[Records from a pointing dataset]
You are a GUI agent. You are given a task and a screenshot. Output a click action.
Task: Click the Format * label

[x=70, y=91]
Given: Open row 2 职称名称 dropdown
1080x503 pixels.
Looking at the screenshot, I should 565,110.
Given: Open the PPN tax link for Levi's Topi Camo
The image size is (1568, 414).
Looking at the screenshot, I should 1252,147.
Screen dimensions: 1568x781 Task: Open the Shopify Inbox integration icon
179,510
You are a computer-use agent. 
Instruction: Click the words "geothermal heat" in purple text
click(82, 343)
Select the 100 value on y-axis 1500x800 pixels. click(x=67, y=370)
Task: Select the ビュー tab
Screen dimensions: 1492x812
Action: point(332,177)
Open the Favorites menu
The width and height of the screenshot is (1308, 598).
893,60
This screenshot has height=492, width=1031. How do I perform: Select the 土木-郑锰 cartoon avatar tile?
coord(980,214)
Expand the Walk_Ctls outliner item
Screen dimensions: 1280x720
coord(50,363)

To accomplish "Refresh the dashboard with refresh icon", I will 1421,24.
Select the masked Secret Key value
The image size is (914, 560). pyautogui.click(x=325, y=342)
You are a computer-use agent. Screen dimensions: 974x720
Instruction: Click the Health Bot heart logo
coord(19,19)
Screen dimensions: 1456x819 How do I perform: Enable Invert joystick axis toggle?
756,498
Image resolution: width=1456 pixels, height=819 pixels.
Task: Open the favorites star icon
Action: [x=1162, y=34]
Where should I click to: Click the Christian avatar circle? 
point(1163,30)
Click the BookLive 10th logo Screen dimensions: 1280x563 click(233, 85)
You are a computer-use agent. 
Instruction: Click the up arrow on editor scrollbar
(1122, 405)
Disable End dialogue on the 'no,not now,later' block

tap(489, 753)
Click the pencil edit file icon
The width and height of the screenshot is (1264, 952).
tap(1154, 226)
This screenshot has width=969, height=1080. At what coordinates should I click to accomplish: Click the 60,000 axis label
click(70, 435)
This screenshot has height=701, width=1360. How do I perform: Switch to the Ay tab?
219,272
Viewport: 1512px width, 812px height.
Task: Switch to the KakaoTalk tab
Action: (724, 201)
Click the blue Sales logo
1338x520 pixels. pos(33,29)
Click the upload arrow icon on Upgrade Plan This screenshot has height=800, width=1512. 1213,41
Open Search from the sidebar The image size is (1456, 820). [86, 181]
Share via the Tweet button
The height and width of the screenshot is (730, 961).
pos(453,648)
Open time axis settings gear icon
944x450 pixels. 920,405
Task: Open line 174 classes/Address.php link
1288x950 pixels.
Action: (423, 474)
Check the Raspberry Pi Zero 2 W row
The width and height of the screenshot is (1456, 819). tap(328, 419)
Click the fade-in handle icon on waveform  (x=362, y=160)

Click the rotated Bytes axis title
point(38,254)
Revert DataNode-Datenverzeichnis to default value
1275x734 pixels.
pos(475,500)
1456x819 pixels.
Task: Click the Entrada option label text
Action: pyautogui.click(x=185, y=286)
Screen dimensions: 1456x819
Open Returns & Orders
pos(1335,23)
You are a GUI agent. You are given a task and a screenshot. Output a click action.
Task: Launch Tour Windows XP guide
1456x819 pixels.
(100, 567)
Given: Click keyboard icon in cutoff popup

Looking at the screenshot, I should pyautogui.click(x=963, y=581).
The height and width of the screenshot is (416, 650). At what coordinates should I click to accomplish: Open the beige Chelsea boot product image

Given task:
Render the data, from its first line through the line containing "click(70, 435)", as a Markdown table with the columns Row and Line, numbering each row and omitting blank lines.

Correct response:
| Row | Line |
|---|---|
| 1 | You are a GUI agent. You are given a task and a screenshot. Output a click action. |
| 2 | Task: Click the Format * label |
| 3 | [x=70, y=91] |
| 4 | Given: Open row 2 职称名称 dropdown |
| 5 | 1080x503 pixels. |
| 6 | Looking at the screenshot, I should 565,110. |
| 7 | Given: Open the PPN tax link for Levi's Topi Camo |
| 8 | The image size is (1568, 414). |
| 9 | Looking at the screenshot, I should 1252,147. |
| 10 | Screen dimensions: 1568x781 Task: Open the Shopify Inbox integration icon |
| 11 | 179,510 |
| 12 | You are a computer-use agent.  |
| 13 | Instruction: Click the words "geothermal heat" in purple text |
| 14 | click(82, 343) |
| 15 | Select the 100 value on y-axis 1500x800 pixels. click(x=67, y=370) |
| 16 | Task: Select the ビュー tab |
| 17 | Screen dimensions: 1492x812 |
| 18 | Action: point(332,177) |
| 19 | Open the Favorites menu |
| 20 | The width and height of the screenshot is (1308, 598). |
| 21 | 893,60 |
| 22 | This screenshot has height=492, width=1031. How do I perform: Select the 土木-郑锰 cartoon avatar tile? |
| 23 | coord(980,214) |
| 24 | Expand the Walk_Ctls outliner item |
| 25 | Screen dimensions: 1280x720 |
| 26 | coord(50,363) |
| 27 | To accomplish "Refresh the dashboard with refresh icon", I will 1421,24. |
| 28 | Select the masked Secret Key value |
| 29 | The image size is (914, 560). pyautogui.click(x=325, y=342) |
| 30 | You are a computer-use agent. Screen dimensions: 974x720 |
| 31 | Instruction: Click the Health Bot heart logo |
| 32 | coord(19,19) |
| 33 | Screen dimensions: 1456x819 How do I perform: Enable Invert joystick axis toggle? |
| 34 | 756,498 |
| 35 | Image resolution: width=1456 pixels, height=819 pixels. |
| 36 | Task: Open the favorites star icon |
| 37 | Action: [x=1162, y=34] |
| 38 | Where should I click to: Click the Christian avatar circle?  |
| 39 | point(1163,30) |
| 40 | Click the BookLive 10th logo Screen dimensions: 1280x563 click(233, 85) |
| 41 | You are a computer-use agent.  |
| 42 | Instruction: Click the up arrow on editor scrollbar |
| 43 | (1122, 405) |
| 44 | Disable End dialogue on the 'no,not now,later' block |
| 45 | tap(489, 753) |
| 46 | Click the pencil edit file icon |
| 47 | The width and height of the screenshot is (1264, 952). |
| 48 | tap(1154, 226) |
| 49 | This screenshot has width=969, height=1080. At what coordinates should I click to accomplish: Click the 60,000 axis label |
| 50 | click(70, 435) |